■ Exercise instructions:
Return, from the listing that follows, each line containing the word "computer".

■ Recorded data:

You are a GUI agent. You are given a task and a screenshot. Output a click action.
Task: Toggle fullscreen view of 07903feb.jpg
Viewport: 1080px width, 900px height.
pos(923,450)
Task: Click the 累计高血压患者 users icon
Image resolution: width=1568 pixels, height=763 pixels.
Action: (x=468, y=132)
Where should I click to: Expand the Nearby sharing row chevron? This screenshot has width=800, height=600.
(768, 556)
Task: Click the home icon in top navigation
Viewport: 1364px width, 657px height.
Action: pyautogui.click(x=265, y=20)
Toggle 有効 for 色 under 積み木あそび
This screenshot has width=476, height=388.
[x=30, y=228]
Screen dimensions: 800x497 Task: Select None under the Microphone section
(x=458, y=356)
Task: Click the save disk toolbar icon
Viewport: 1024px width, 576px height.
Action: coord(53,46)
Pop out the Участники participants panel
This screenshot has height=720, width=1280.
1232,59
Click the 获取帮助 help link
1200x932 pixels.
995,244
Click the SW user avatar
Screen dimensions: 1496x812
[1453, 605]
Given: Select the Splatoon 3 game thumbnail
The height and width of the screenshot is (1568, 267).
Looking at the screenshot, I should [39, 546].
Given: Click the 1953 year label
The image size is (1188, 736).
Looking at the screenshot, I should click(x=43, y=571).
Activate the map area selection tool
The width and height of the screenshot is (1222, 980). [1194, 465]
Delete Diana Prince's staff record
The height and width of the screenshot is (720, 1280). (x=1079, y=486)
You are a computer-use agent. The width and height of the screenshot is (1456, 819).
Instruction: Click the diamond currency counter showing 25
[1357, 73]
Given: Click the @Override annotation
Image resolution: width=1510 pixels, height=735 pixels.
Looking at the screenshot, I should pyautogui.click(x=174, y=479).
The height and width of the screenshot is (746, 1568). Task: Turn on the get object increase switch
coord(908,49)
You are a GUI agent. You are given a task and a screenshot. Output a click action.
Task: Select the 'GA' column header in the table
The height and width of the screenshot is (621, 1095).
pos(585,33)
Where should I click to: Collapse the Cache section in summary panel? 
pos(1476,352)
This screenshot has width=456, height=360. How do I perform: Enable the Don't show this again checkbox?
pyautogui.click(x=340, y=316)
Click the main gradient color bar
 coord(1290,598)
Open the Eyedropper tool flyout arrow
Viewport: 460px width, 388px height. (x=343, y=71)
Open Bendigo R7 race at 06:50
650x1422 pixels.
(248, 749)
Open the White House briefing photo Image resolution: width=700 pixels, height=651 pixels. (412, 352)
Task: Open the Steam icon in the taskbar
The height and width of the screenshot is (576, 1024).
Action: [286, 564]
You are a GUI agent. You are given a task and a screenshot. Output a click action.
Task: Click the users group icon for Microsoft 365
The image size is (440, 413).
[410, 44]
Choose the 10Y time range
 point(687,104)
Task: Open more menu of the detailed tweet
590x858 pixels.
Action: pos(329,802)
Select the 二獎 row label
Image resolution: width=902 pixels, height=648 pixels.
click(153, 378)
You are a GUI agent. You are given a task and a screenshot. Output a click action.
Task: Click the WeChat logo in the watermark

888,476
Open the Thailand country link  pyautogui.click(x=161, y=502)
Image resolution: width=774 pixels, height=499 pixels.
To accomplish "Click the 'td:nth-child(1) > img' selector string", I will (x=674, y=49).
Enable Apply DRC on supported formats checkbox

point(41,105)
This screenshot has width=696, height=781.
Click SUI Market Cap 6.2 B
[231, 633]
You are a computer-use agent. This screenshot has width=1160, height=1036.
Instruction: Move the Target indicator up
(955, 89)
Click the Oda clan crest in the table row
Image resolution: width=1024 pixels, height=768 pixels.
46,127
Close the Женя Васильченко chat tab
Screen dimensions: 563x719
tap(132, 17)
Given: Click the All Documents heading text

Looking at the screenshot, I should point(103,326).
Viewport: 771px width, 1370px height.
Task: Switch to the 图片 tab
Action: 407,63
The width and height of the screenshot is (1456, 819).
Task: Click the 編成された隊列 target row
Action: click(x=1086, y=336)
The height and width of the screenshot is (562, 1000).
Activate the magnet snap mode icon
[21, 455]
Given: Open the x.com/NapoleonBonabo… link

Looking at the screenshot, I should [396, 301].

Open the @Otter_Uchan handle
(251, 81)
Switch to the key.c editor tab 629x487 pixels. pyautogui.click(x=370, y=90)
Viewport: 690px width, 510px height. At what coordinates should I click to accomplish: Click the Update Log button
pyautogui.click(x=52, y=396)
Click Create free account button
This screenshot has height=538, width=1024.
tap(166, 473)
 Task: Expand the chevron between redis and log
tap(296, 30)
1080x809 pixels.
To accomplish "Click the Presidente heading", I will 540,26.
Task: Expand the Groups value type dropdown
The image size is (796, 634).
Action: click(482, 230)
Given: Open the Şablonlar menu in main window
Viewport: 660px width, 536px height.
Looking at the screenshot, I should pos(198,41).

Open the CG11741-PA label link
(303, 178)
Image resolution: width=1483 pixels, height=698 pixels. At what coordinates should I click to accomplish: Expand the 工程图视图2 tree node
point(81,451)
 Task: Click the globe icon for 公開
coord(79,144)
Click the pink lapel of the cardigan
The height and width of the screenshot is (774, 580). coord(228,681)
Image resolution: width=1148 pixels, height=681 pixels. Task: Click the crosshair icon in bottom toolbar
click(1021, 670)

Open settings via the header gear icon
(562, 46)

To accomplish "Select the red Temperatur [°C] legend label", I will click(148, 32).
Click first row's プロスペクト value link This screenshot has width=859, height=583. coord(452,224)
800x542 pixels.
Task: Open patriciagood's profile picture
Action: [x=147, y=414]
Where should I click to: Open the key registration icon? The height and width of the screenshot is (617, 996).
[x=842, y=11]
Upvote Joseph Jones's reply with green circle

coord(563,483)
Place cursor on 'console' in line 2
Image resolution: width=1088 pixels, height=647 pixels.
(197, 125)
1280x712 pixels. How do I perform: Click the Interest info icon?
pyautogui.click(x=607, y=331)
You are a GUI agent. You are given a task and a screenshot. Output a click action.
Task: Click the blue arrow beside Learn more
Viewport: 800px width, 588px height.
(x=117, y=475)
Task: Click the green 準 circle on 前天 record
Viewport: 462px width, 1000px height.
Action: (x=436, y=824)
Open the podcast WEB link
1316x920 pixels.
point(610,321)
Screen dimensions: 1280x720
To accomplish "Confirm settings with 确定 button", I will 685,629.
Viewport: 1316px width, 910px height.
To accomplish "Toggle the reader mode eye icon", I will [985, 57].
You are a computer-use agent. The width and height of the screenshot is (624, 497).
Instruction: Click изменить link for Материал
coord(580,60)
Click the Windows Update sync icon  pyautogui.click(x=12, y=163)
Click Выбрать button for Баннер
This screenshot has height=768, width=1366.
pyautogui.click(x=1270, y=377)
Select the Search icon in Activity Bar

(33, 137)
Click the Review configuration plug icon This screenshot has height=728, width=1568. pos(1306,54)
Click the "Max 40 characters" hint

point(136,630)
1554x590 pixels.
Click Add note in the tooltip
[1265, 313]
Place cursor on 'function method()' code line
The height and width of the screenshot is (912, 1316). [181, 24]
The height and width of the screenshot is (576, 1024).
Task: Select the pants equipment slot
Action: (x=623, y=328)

■ Reply to the task:
You are a computer-use agent. The width and height of the screenshot is (1456, 819).
You are a computer-use agent. This screenshot has width=1160, height=1036.
You are a computer-use agent. The width and height of the screenshot is (624, 497).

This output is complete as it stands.